The hobbits in his story carried the Shire with them throughout the trilogy, and because Mr. Tolkien so splendidly described his opening setting to his readers, The Shire meant something to them, too. Your fantasy world needs a starting point. Whatever you decide you want it to be, write it down. You can modify or expound on it later.
Fantasy world creators should remember to leave their characters some room for them to explore. In the example provided here, having a general idea of what the area surrounding a town called Dobbner's Fork is like before beginning your description of the village itself, will help to decide what sort of people live there.
Drawing a simple map of the village and the surrounding area is a beneficial way to begin. You still want to keep developing a mental image of your setting, but you can visualize aspects like travel better when viewing a map. Write a short descriptive summary of key settings in your world, and then rewrite them as needed once you develop more of the story.
Basic Maps Aid Story Tellers
With a basic map and descriptive narrative about a few key setting features, stories within your imaginary world can begin to be developed. If you are writing a novel, for instance, your main story line will probably include many lesser stories within it. In the tiny bit of information shown above, we can determine what might be an interesting story to tell people that will be experiencing this world for the first time. We have some information. Let's examine what we could do with it.

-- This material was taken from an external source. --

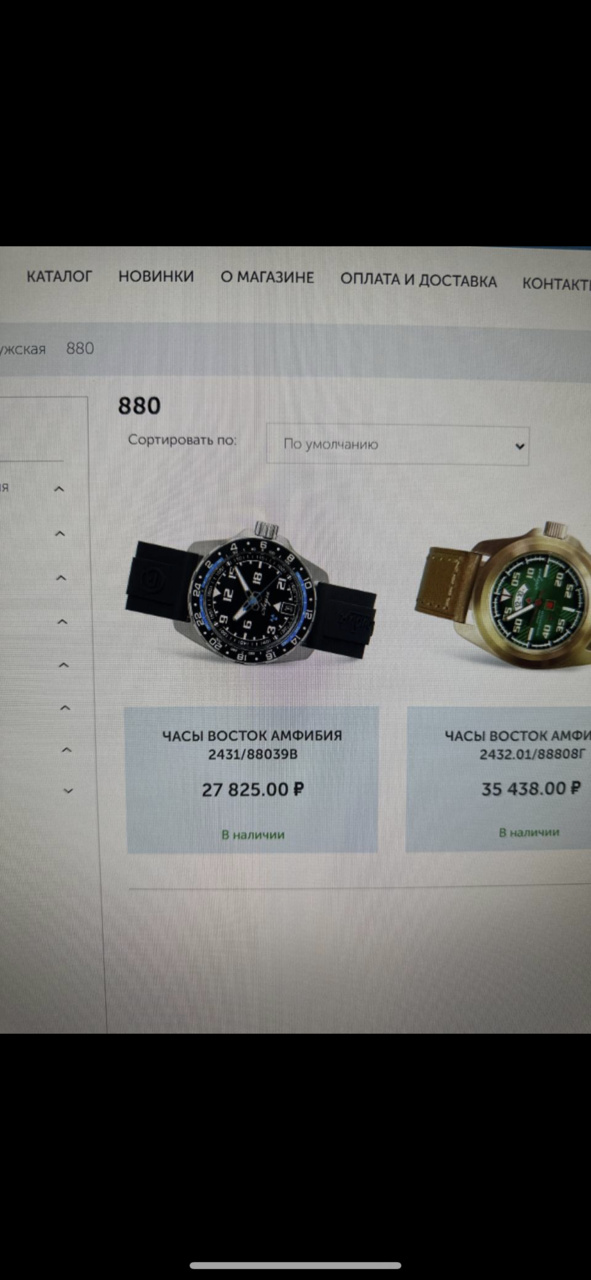Open КОНТАКТЫ menu item
Image resolution: width=591 pixels, height=1280 pixels.
pyautogui.click(x=556, y=283)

- The village itself would be populated by farmers and merchants. Maybe there is an interesting boatman that occasionally provides ferry rides across the river to the mountain pass. The river itself could be further described, and might provide an environment for fishermen, or even ships. Should we keep it a village or make it a city? There would be few people to encounter, and there isn't normally anything exciting happening, other than what you would find in a typical farming community.
- Barbarian undead sound like a real possibility for the Pass. Should we have them wander into Dobbner's Fork, or should we have them encountered while our hero(es) travel through the mountains? Bandits would seem likely encounters there. A hidden lair of some powerful creature could easily be hidden there since it is rarely traversed. There are possibilities for good story lines within a brief descriptive setting narrative and a visual tool, such as our map.

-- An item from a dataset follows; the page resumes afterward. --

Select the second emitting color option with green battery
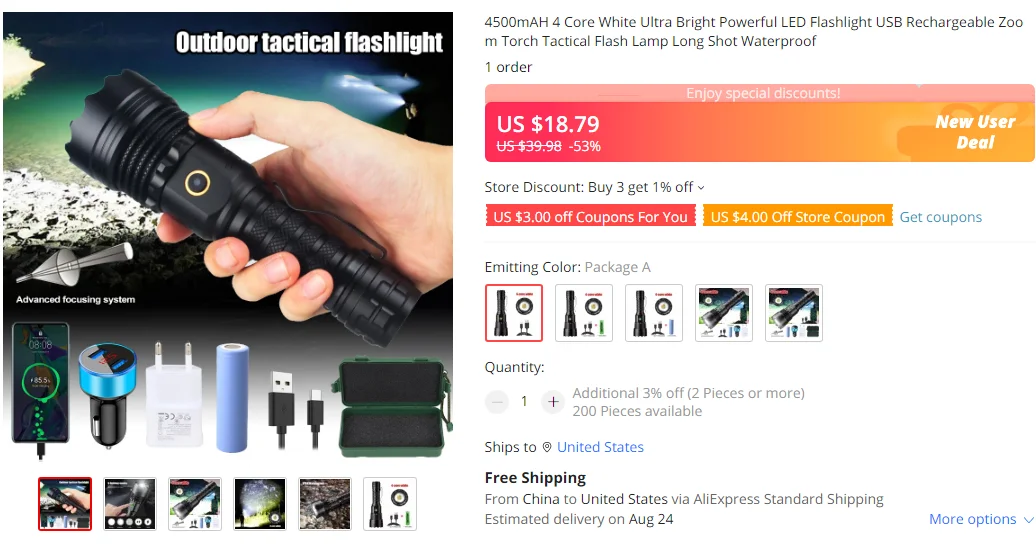The height and width of the screenshot is (545, 1036). coord(584,313)
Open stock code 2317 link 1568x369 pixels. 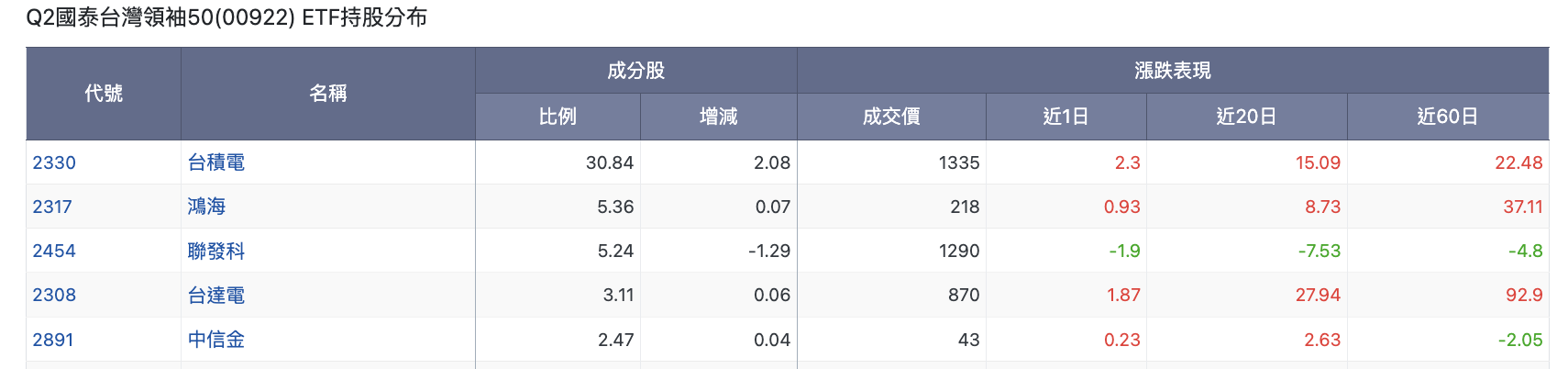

- Answer some of the questions asked by the descriptions. Knowing the answer to 'Why are the barbarians gone?', could seriously aid you in your effort to tell your story.

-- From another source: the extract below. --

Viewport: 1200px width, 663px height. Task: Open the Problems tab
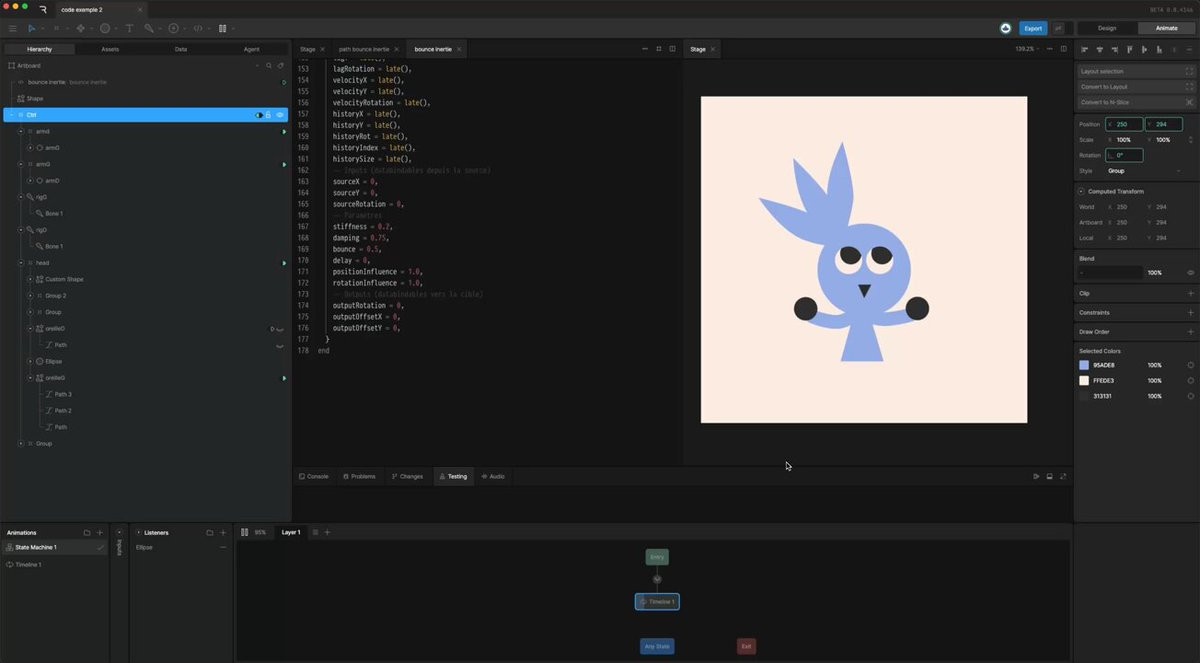click(359, 476)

There are many other ways to begin your story. Maybe you're one of those rare talents that just sits down at the keyboard and the story flows. The advice given here is basically to break down larger work - the story being written in one's imagination - into smaller works, and then build them back up - the actual story, physically written. You'll find that your story makes more sense and paints a better picture by knowing details about your world before writing the finer details of what is to happen in it. Give depth to the people and places in your story and you will have written something that people have always loved - a good tale.